The Federalists were jubilant—as was Ames, none the worse for the speech. Soon Christopher Gore was writing him from London that he knew his speech was ‘in the hands of Mr. Pitt, Mr. Dundas and Lord Grenville.’[1155] The Jeffersonians were alarmed. Madison was bitter because of the summons to ‘follow Washington wherever he leads.’[1156] Soon he was to find that ‘the name of the President and the alarm of war’ had done mischief.[1157] When the roll was called, several enemies of the treaty had been frightened from the firing line. Patton of New Jersey had a convenient illness. Varnum was unavoidably absent. Freeman of New Hampshire had obtained leave of absence, and a newly elected Democrat from Maryland discreetly withheld his credentials until after the fight was over. By a majority of three the House decided to appropriate. Even so, it was the most expensive victory the Federalists had won, for the majority in the country was on the other side. Out of the struggle had emerged a new great leader to serve the Jeffersonians, Albert Gallatin. Jefferson had been so delighted with his speech that he wrote Madison that it deserved a place in ‘The Federalist.’[1158] During the remainder of the session, he was to cause much mental distress with his fiscal reform plans and his attacks on the Treasury.
X
Jefferson had followed the fight on the treaty from his mountain, making no personal effort to influence the result. It had not been so easy as he had hoped to forget politics in the cultivation of his peas, and when Congress met he had subscribed for Bache’s paper.[1159] He divided the friends of the treaty into two classes; the honest who were afraid of England, and the dishonest who had pecuniary motives. At no time did he question the honesty of Washington. In his letters to Madison he poured forth his innermost thoughts, but beyond this his correspondence had not been extensive.
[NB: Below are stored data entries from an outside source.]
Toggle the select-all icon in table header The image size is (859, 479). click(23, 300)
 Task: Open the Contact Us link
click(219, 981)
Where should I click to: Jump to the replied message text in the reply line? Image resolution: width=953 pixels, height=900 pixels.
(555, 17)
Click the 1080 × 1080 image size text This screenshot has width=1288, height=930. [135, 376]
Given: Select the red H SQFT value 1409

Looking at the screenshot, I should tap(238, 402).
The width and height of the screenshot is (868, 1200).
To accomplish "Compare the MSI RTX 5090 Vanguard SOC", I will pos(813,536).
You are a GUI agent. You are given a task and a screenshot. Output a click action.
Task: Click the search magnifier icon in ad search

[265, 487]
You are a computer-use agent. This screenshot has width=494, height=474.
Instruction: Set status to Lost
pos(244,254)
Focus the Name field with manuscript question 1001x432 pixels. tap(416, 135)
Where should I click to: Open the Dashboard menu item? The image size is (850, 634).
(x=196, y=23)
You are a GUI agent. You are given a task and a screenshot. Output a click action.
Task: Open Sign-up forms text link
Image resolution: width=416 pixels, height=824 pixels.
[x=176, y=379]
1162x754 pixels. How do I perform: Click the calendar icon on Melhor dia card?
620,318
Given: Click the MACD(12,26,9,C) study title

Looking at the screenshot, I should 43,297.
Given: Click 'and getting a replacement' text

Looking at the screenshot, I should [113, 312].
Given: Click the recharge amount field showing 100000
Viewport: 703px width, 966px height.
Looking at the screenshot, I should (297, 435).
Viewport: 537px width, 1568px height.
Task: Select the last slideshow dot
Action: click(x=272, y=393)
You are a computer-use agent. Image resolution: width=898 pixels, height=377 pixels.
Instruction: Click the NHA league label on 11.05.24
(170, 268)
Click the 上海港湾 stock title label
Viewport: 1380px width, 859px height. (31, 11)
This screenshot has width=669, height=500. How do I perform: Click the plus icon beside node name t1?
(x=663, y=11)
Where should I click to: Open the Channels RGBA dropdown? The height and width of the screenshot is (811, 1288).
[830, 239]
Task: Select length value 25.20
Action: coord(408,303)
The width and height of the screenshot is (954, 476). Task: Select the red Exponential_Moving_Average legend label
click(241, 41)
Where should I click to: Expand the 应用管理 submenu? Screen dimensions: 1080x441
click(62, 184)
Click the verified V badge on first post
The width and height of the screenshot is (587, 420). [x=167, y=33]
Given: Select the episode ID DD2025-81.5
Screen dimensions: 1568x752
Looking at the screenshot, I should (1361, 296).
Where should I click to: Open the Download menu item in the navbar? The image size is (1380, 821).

It is the fashion to set down as a pose his pretended indifference to the Presidency in 1796, but there is evidence enough that he was deeply concerned over his health. He had begun, as he thought, ‘to feel the effects of age,’ and was convinced that his health had ‘suddenly broken down.’[1160] In a letter to Washington touching on political topics, he wrote that he would ‘put aside this disgusting dish of old fragments and talk ... of peas and clover.’[1161] In July, with the Federalist press, in expectation of his candidacy, intemperately denouncing his letter to Mazzei, he was writing a friend his estimate of the height of the Blue Ridge Mountains, explaining his plan for a moulding-board, and expressing his indignation because of the silly attacks on the memory of Franklin.[1162]